Melihat tidak adanya jawaban ataupun tanggapan dari Hendery membuat ku mendesah kasar, jalan ku yang awalnya perlahan menjadi cepat menuju dapur. Aku harus segera memasak, perut ku benar-benar lapar dan pikiran ku sama sekali tidak bisa di kontrol.

"Sedikit cerita saja, ada anggota kerajaan juga yang selalu kabur seperti ku, tapi orang yang membantunya tidak mendapat hukuman berat" aku memberhentikan kegiatan ku, di saat keadaan seperti ini mengapa ia bisa berpikir seperti itu?

"Lalu? Aku harus melakukan seperti orang itu? Jika aku memiliki takdir yang sama dengannya yang tidak mendapat hukuman dan mendapatkan belas kasih, terus tidak di kucilkan tidak masalah, tapi jika sebaliknya bagaimana?" tanya ku. Badan ku kembali berbalik dan melanjutkan acara masak ku.

Jika melihat keadaan kami, aku jadi teringat dengan keluarga Paman John, Bibi Chitta suka sekali membicarakan banyak hal sembari memasak dan Paman John pihak mendengarkan serta menanggapinya. Tiba-tiba memori Paman John mengajak ku makan malam membuat ku teringat, aku jadi tidak enak.

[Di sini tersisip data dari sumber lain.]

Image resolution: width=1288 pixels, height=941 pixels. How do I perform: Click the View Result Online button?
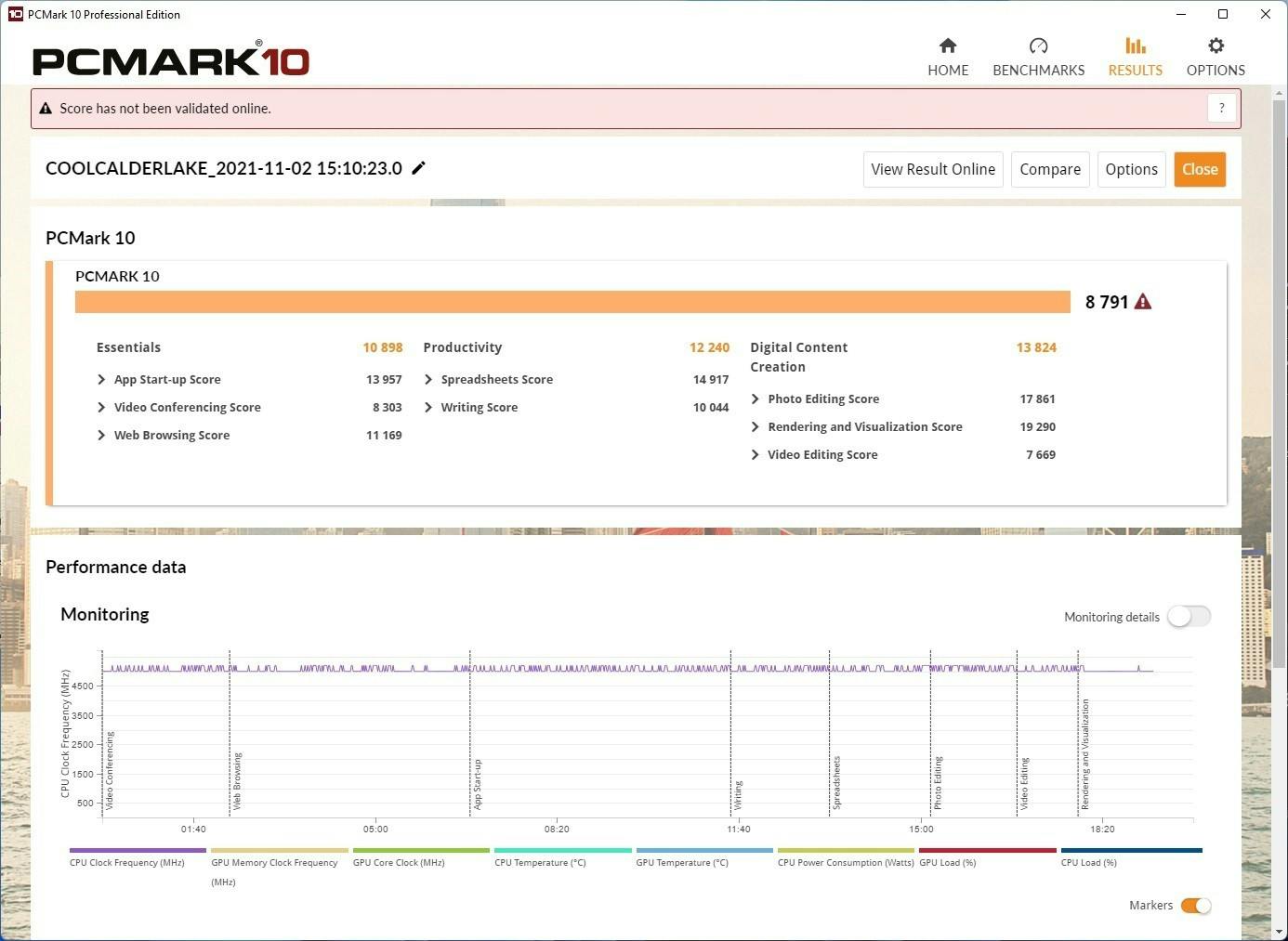[932, 169]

"Kalo memang takdir kalian sama itu bukan masalah, aku malah ingin begitu" kedua alis ku berkerut saat melihat cermin yang menunjukkan pantulan Hendery di dinding dapur. Lelaki itu pipinya sedang bersemu? Yang benar saja, memangnya ia sedang memikirkan apa? Batin ku dalam hati.

"Maksud mu? Memangnya apa yang di lakukan orang itu sampai membuat mu begitu?" aku meraih sendok untuk mencicipi sedikit masakan ku dari atas penggorengan.

"Wanita itu...menikahi Raja"

"Uhuk! Uhuk.. Aeuh huk! Astaga" aku langsung meminum segelas air yang telah diberikan oleh Hendery. Lelaki ini sebenarnya baik, hanya saja cukup membuat ku jengkel di beberapa saat.

"Lalu, kau menyuruh ku menikahi Raja?" tanya ku, badan ku menghadap Hendery sembari meletakkan semangkok makanan di atas meja.

"Tidak perlu, yang kau bantu itu aku, nikahi aku saja" aku sedikit terkejut dengan ucapan Hendery yang membuat jantung ku langsung berdebar. Bisa-bisanya kalimat seperti keluar dengan lancar dari mulutnya.